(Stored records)
== == ==
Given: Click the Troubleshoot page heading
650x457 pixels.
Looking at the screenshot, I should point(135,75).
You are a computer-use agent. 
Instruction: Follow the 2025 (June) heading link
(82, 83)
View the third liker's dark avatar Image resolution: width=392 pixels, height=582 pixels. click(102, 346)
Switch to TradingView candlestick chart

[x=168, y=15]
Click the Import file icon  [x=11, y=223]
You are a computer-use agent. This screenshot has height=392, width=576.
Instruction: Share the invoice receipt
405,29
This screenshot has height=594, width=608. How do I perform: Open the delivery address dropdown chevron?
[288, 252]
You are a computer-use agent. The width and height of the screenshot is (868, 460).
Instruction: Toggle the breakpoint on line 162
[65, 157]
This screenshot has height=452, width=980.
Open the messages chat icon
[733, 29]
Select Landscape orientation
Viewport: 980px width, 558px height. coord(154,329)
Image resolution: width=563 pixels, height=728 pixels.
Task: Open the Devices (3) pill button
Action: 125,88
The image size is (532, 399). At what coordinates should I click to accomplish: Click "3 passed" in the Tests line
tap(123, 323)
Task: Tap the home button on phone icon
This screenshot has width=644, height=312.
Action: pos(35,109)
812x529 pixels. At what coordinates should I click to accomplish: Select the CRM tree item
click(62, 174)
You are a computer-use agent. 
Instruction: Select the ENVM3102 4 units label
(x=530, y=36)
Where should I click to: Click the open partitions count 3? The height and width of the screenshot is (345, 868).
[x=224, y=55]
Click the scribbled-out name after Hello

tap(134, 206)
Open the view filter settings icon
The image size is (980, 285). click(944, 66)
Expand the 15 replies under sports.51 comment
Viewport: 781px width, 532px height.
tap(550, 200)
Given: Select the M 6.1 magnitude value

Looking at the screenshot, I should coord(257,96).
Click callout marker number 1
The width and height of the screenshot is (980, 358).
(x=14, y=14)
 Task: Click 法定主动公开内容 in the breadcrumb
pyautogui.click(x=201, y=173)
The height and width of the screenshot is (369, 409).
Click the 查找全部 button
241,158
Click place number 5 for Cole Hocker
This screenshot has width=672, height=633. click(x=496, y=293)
== == ==
[AIM OF THE TASK] Copy exactly the line that contains "Select Landscape orientation" and every line after it, up to and including the last line of the records.

[RESPONSE TO THE EXERCISE]
Select Landscape orientation
Viewport: 980px width, 558px height. coord(154,329)
Image resolution: width=563 pixels, height=728 pixels.
Task: Open the Devices (3) pill button
Action: 125,88
The image size is (532, 399). At what coordinates should I click to accomplish: Click "3 passed" in the Tests line
tap(123, 323)
Task: Tap the home button on phone icon
This screenshot has width=644, height=312.
Action: pos(35,109)
812x529 pixels. At what coordinates should I click to accomplish: Select the CRM tree item
click(62, 174)
You are a computer-use agent. 
Instruction: Select the ENVM3102 4 units label
(x=530, y=36)
Where should I click to: Click the open partitions count 3? The height and width of the screenshot is (345, 868).
[x=224, y=55]
Click the scribbled-out name after Hello

tap(134, 206)
Open the view filter settings icon
The image size is (980, 285). click(944, 66)
Expand the 15 replies under sports.51 comment
Viewport: 781px width, 532px height.
tap(550, 200)
Given: Select the M 6.1 magnitude value

Looking at the screenshot, I should coord(257,96).
Click callout marker number 1
The width and height of the screenshot is (980, 358).
(x=14, y=14)
 Task: Click 法定主动公开内容 in the breadcrumb
pyautogui.click(x=201, y=173)
The height and width of the screenshot is (369, 409).
Click the 查找全部 button
241,158
Click place number 5 for Cole Hocker
This screenshot has width=672, height=633. click(x=496, y=293)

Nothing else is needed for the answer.